_SELECTED PASSAGE_.
--------------------
To increase visibility of this information, we have added a reference to it in the preprocessing section, where readers would likely look for it:

“Spatial smoothing was not performed prior to the 1st level analysis because the Bayesian GLM approach estimates the smoothness of experimental effects from the data using spatial priors (Penny, Trujillo-Barreto, and Friston, 2005) (for information on smoothing of evidence maps and beta images, see below).”

In addition, we have added information on the spatial prior used in the GLM estimation, as well as information on smoothing of beta images for the extraction of SRPs, which was missing beforehand:

“As spatial prior, we used the recommended Unweighted Graph Laplacian prior, which softly constrains effects to be similar in neighbouring voxels (where the strength of the constraint for each regressor is estimated from the data).”

“The resulting beta images were smoothed at 8mm FWHM and resampled to 2x2x2 mm3.”

The question whether regions of shared variance are truly responsive to more than one behavioural dimension is very interesting but also notoriously difficult to answer using fMRI. However, to address your question at least to the level of fMRI voxels (3x3x3 mm3), we repeated our analysis, once with a global shrinkage prior instead of the spatial UGL prior in the first level GLM estimation and once with a smaller smoothing kernel (4mm FWHM) on the evidence maps for second level BMS. Neither of these approaches produced considerably more distinct results (see below). In fact, using a global shrinkage prior (which does not impose any prior assumption on the smoothness of the data) resulted in more overlap, suggesting that the use of a spatial prior increased the sensitivity of our analysis. Further, we inspected BMS maps of individual participants and found that these were no less smooth than the group results. Following these observations, we carefully conclude that the regions of shared variance are genuine at least to the resolution allowed by conventional group-level fMRI analyses. However, we would like to stress that the many levels of smoothing that are inherent in fMRI analyses (spatial specificity of the BOLD response, averaging over neurons contained within a voxel, and explicit smoothing during data analysis) limit our ability to draw final conclusions regarding the observed overlap of effects.

Author response image 1

We have added a brief description of the alternative smoothing approaches to the Materials and methods section of the manuscript.

“To assess the impact of the employed spatial prior and smoothing parameters on the overlap of effects, we repeated the analyses, once using a global shrinkage prior (which does not constrain the smoothness of the data) in the GLM estimation, and once using a 4mm FWHM smoothing kernel on the evidence maps used for BMS. Neither of these methods considerably reduced the overlap of effects and we report the results using the original parameters.”

2) Smooth transformation from sensation to perception

The authors argue that there is a smooth transformation from physical to perceptual representation in the somatosensory system. It would be nice if this could be better visualized, and more formally tested – for example by testing whether peak anatomical coordinates for the different task components have a monotonic progression on the posterior-anterior axis.
--------------------
_DATASET EXCERPTS_.
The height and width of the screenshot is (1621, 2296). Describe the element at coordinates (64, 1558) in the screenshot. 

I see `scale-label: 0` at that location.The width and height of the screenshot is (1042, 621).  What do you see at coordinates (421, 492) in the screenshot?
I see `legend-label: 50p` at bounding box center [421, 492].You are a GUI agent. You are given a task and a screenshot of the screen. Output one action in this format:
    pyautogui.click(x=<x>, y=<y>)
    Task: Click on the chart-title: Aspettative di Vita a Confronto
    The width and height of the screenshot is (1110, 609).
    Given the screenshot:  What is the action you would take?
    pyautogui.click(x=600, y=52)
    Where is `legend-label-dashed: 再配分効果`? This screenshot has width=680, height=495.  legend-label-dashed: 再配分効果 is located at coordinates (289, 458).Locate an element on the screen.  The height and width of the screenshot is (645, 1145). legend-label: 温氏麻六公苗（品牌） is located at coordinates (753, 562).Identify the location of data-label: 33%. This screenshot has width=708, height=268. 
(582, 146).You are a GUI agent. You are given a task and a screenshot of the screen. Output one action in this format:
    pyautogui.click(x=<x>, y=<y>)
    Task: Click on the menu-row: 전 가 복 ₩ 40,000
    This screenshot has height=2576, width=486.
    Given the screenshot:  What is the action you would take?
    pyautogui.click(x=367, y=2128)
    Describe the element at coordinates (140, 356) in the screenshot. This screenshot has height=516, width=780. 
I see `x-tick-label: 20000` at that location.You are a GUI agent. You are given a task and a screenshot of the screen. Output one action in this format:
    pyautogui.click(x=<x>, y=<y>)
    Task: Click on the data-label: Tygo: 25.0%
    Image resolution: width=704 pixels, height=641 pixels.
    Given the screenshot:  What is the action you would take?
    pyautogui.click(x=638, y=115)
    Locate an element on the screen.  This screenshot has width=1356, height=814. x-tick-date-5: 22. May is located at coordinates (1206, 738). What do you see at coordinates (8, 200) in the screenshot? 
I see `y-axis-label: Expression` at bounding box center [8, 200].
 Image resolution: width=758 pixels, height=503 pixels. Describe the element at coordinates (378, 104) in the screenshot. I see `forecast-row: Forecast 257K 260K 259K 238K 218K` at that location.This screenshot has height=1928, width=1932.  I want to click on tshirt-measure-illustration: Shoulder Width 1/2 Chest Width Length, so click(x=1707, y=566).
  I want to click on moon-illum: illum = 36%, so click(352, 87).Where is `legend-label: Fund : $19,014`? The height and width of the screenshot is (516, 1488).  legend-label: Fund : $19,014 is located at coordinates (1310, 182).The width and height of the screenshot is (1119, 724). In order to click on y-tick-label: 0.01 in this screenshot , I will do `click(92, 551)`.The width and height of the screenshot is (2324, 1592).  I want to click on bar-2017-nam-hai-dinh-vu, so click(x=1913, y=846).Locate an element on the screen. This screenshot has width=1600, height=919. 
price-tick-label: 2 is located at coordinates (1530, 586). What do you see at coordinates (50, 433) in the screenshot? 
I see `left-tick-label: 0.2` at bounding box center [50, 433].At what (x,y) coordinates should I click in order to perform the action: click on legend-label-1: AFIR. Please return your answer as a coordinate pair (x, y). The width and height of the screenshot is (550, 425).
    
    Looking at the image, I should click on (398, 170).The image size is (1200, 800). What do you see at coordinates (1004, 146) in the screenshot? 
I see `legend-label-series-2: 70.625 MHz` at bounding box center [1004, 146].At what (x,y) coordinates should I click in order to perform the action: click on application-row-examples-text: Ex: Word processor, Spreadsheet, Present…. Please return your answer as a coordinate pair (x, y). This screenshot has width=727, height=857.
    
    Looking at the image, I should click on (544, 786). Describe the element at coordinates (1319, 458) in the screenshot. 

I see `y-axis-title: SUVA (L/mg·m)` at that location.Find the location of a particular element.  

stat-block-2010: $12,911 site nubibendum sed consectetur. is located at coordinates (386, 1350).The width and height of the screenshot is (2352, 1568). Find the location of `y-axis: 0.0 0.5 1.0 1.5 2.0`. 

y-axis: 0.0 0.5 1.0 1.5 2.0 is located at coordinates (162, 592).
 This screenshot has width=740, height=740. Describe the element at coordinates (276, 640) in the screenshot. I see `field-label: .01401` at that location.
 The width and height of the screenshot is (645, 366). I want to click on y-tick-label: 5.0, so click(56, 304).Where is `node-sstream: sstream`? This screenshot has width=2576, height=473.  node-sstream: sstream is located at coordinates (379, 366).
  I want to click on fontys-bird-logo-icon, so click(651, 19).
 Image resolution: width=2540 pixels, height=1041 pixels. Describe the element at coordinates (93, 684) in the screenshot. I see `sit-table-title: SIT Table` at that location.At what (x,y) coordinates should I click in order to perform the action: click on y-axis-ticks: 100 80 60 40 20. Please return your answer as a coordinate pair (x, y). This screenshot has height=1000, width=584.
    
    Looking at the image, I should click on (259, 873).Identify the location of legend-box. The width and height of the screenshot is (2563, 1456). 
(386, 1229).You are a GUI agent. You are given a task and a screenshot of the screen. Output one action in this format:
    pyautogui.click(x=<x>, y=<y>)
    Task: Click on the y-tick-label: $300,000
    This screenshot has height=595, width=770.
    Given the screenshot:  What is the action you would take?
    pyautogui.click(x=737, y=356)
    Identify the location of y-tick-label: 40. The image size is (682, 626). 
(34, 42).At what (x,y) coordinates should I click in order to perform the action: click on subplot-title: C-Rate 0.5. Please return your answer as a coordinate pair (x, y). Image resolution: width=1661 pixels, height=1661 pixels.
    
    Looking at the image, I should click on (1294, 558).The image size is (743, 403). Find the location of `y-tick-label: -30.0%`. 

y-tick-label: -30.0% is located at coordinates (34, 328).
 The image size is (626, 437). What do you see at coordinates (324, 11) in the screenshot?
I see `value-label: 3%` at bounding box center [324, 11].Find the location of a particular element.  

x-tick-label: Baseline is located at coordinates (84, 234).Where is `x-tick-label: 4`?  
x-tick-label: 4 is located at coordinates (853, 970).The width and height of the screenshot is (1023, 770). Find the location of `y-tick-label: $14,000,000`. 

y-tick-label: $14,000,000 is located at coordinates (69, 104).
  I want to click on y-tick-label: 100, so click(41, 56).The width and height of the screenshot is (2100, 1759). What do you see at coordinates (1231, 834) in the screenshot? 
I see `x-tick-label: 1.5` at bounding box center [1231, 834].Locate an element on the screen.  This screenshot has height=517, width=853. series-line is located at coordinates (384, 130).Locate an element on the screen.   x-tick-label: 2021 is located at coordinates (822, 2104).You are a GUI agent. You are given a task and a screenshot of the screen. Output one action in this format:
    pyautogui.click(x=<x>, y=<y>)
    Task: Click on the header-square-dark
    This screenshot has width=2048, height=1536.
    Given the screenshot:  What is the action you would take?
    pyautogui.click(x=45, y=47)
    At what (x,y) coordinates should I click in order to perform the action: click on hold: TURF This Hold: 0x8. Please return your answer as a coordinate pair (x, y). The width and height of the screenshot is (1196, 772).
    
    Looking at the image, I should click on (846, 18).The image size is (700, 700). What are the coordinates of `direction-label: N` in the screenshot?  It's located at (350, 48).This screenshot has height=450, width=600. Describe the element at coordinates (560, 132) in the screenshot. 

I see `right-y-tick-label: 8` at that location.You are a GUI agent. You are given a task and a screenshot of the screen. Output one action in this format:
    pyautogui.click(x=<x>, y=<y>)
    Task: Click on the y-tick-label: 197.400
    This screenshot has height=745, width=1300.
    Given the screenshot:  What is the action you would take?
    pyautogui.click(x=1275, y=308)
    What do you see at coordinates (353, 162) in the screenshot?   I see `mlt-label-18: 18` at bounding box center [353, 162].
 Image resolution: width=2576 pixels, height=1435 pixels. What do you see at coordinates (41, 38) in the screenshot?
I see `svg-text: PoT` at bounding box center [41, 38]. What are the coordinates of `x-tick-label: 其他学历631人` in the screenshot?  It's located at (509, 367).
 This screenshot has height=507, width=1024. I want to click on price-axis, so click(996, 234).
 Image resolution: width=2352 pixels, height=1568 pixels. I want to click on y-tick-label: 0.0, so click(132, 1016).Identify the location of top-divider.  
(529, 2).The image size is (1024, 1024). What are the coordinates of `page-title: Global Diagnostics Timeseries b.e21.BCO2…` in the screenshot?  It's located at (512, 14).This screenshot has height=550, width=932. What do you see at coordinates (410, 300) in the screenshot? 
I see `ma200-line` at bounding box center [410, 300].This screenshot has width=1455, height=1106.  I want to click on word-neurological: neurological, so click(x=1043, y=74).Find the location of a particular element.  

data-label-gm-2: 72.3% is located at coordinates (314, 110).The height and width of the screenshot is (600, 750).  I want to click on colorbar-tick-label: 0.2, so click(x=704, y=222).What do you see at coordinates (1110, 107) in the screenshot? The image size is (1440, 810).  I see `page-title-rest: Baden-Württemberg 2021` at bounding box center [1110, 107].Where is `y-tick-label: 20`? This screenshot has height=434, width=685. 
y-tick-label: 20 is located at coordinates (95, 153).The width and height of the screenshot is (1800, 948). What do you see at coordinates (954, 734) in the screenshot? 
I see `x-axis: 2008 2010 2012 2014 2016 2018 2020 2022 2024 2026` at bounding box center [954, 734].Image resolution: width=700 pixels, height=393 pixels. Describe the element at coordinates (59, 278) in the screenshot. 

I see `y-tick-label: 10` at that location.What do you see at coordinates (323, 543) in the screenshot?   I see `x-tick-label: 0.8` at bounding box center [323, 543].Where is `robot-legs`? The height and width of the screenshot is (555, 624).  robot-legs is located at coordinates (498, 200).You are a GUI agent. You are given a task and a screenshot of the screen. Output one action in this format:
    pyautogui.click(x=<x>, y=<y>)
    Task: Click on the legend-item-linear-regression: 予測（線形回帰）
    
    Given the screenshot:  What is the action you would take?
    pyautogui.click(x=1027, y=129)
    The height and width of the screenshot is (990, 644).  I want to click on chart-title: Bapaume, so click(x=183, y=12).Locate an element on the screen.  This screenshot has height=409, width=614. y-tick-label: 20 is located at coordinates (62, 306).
--------------------
_ACTIVITY 1_. Rewrite the paragraph beginning "The question whether regions of shared variance" from the passage on fMRI smoothing as a short bulleted list that keeps its main facts.
_ACTIVITY 2_. Duplicate the part of the passage on fMRI smoothing starting at "2) Smooth transformation" and ending at "the posterior-anterior axis.".
Use only the passage on fMRI smoothing as your source.

_OUTPUT 1_.
- Whether shared-variance regions truly respond to more than one behavioral dimension is very interesting but notoriously hard to answer with fMRI.
- To address it at the level of fMRI voxels (3x3x3 mm3), the analysis was repeated twice:
  - once with a global shrinkage prior instead of the spatial UGL prior in the first-level GLM estimation
  - once with a smaller 4mm FWHM smoothing kernel on the evidence maps for second-level BMS
- Neither approach gave considerably more distinct results.
- The global shrinkage prior actually produced more overlap, suggesting the spatial prior increased the analysis's sensitivity.
- BMS maps of individual participants were no less smooth than the group results.
- Careful conclusion: the shared-variance regions are genuine, at least to the resolution allowed by conventional group-level fMRI analyses.
- Three levels of smoothing inherent in fMRI limit final conclusions about the overlap:
  - the spatial specificity of the BOLD response
  - averaging over neurons within a voxel
  - explicit smoothing during analysis

_OUTPUT 2_.
2) Smooth transformation from sensation to perception

The authors argue that there is a smooth transformation from physical to perceptual representation in the somatosensory system. It would be nice if this could be better visualized, and more formally tested – for example by testing whether peak anatomical coordinates for the different task components have a monotonic progression on the posterior-anterior axis.